CB0 = $1,005 = bond ($920) + call ($85). Recognising the kink and decomposing into priceable legs is the whole method; if the convertible traded away from $1,005 you would state the arbitrage trade.
Glossary

Key terms

Arbitrage / Law of One Price
Two assets with identical payoffs must have identical prices; if not, buy the cheap one and sell the dear one for a riskless profit. This no-arbitrage condition is what makes replication a valid valuation method.
Valuation by replication
Build a portfolio of priceable assets whose payoff matches the target row-by-row; then price(target) = price(portfolio). The core technique for hybrids and any awkward payoff.
Convertible bond
A straight bond plus an embedded call to convert into shares: CB0 = B0 + C0. Relatively insensitive to firm risk, because rising risk lowers the bond leg but lifts the option leg.
Bull-spread warrant
Replicated as long a low-strike call + a zero-coupon bond − a short high-strike call. The number to issue follows from the amount to raise ÷ the warrant's value.
Bootstrapping spot rates
Backing out the zero-coupon (spot) rates from observed bond prices, period by period, so a coupon bond can be re-priced at the matching spot for each cash flow — the basis of bond arbitrage.
FAQ

Valuation by Replication FAQ

What does a kink in the payoff diagram tell me?

A kink — a change of slope — signals an embedded option, because option payoffs are flat on one side of the strike and sloped on the other. When you see one, decompose the instrument into a position you can price plus one or more calls or puts. A convertible's payoff kinks where conversion becomes worthwhile, which is why it splits into a straight bond plus a call. Spotting the kink is the cue that replication is the method.

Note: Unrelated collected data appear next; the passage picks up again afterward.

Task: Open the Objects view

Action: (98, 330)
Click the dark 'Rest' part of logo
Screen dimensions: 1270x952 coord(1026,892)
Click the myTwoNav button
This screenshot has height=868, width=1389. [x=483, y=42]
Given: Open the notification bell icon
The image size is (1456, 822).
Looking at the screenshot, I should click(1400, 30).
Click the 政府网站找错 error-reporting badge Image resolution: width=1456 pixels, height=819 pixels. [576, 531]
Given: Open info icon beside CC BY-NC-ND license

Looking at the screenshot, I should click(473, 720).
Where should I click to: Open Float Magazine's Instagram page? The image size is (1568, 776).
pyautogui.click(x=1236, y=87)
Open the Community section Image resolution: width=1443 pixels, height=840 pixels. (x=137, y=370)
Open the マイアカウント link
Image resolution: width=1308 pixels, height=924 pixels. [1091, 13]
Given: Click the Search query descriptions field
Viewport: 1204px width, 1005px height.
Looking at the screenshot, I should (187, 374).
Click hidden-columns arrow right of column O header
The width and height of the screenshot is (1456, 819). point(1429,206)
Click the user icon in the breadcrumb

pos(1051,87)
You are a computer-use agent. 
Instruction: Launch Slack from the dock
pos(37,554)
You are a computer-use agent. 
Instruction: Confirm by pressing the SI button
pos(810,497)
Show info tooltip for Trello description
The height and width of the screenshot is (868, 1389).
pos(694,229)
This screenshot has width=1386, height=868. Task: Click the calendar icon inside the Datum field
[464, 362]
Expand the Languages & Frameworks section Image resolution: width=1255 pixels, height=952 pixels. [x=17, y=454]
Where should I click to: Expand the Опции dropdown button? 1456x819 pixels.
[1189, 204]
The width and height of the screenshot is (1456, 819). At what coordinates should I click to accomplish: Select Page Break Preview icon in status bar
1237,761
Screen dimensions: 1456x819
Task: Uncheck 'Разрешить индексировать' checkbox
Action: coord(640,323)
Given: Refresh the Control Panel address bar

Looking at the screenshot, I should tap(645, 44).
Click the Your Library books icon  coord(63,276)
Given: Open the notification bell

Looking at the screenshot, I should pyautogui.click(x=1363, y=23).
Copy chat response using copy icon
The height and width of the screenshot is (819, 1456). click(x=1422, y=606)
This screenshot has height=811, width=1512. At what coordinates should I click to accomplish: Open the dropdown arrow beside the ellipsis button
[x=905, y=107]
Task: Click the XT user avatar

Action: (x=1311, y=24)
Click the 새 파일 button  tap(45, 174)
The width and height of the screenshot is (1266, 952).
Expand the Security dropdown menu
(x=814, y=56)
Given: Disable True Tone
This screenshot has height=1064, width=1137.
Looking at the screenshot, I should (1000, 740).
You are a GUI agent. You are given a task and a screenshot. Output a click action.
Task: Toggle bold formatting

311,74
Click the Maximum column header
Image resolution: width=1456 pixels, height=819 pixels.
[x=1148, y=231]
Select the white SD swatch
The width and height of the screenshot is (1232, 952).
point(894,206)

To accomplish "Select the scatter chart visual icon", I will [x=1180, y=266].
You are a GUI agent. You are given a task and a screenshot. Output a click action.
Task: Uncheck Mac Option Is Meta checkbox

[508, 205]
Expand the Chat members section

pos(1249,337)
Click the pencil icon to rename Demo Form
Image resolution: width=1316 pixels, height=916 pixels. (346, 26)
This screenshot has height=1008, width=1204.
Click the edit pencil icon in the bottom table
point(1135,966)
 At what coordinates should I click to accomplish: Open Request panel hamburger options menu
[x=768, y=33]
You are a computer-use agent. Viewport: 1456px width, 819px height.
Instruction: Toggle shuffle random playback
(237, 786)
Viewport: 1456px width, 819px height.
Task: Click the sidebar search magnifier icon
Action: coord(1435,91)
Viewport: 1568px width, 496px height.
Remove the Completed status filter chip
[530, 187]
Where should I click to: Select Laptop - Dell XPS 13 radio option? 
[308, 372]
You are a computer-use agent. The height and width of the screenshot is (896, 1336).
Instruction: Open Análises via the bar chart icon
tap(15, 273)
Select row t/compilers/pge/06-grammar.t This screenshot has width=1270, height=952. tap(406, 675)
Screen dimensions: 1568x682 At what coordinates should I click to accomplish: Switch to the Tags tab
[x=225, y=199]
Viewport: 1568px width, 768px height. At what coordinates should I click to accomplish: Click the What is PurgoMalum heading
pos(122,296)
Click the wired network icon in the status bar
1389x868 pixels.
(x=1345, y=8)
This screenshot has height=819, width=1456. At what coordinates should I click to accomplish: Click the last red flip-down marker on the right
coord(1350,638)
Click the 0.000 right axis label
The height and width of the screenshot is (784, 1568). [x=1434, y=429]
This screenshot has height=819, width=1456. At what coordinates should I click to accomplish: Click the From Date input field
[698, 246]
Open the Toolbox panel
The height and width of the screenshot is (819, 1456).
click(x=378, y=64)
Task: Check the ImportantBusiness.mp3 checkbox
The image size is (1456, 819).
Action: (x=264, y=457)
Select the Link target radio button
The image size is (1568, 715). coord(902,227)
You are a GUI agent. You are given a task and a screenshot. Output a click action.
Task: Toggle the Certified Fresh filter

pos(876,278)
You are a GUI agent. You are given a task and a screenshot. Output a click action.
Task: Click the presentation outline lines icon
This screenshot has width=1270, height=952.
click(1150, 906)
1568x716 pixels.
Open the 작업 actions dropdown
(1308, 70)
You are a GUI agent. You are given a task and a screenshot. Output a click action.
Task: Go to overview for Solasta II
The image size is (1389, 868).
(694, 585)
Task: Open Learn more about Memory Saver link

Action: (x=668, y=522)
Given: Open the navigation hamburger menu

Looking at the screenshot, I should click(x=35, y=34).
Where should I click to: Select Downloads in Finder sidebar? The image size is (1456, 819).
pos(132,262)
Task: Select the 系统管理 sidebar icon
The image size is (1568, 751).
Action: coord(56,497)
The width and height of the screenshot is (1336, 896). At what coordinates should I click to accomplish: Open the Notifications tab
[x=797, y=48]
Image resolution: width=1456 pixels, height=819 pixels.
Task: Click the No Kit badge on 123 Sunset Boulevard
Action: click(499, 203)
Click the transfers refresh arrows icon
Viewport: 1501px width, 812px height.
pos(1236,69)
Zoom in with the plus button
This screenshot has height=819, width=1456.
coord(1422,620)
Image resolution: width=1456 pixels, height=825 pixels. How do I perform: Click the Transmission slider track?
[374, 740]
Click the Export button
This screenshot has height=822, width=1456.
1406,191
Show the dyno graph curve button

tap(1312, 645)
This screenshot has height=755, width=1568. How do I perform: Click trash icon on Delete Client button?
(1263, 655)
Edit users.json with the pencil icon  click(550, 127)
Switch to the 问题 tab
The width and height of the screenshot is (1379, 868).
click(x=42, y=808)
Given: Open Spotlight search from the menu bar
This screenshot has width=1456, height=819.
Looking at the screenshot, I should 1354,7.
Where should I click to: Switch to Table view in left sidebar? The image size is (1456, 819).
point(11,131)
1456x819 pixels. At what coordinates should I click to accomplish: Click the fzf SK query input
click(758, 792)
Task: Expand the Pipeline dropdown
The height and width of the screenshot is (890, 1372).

Why is a convertible relatively insensitive to firm risk?

Because it is a bond plus a call, and the two legs respond to risk in opposite directions. If the firm becomes riskier, the bond leg loses value (its yield rises, so its price falls), but the call leg gains value (options are worth more when volatility rises). The two effects partly offset, so the convertible's total value moves less with firm risk than a straight bond would. That offsetting is a favourite conceptual exam point.

How do I value a bull-spread warrant?

Replicate it: long a call at the low strike, plus a zero-coupon bond, minus a short call at the high strike. Price each leg, sum them, and that is the warrant's value. To decide how many warrants to issue for a given capital raise, divide the amount to raise by the value of one warrant. The skill is recognising the bull-spread shape from the payoff and assembling the matching portfolio, not memorising a formula.

What do I do if a coupon bond trades away from its replicated price?

State the arbitrage. Bootstrap the spot rates from the zero-coupon bonds, re-price the coupon bond by discounting each cash flow at its matching spot, and compare with the traded price. If the bond is cheap, buy it and sell the replicating portfolio of zeros; if dear, do the reverse. Spell out the trade and the riskless profit — the exam wants the strategy, not just the observation that a mispricing exists.

Study strategy

Exam move

Train your eye for the kinked-payoff cue — it is the trigger to decompose. Keep the two key decompositions on your A4: convertible = bond + call (CB0 = B0 + C0), and bull-spread warrant = long low-strike call + zero-coupon bond − short high-strike call. Practise pricing each leg, summing to the replicated value, and — for bonds — bootstrapping spot rates to re-price and state the trade when a price differs. Because formulas are provided, the marks are in recognising the structure and assembling the matching portfolio correctly, so rehearse the recognition step more than the arithmetic.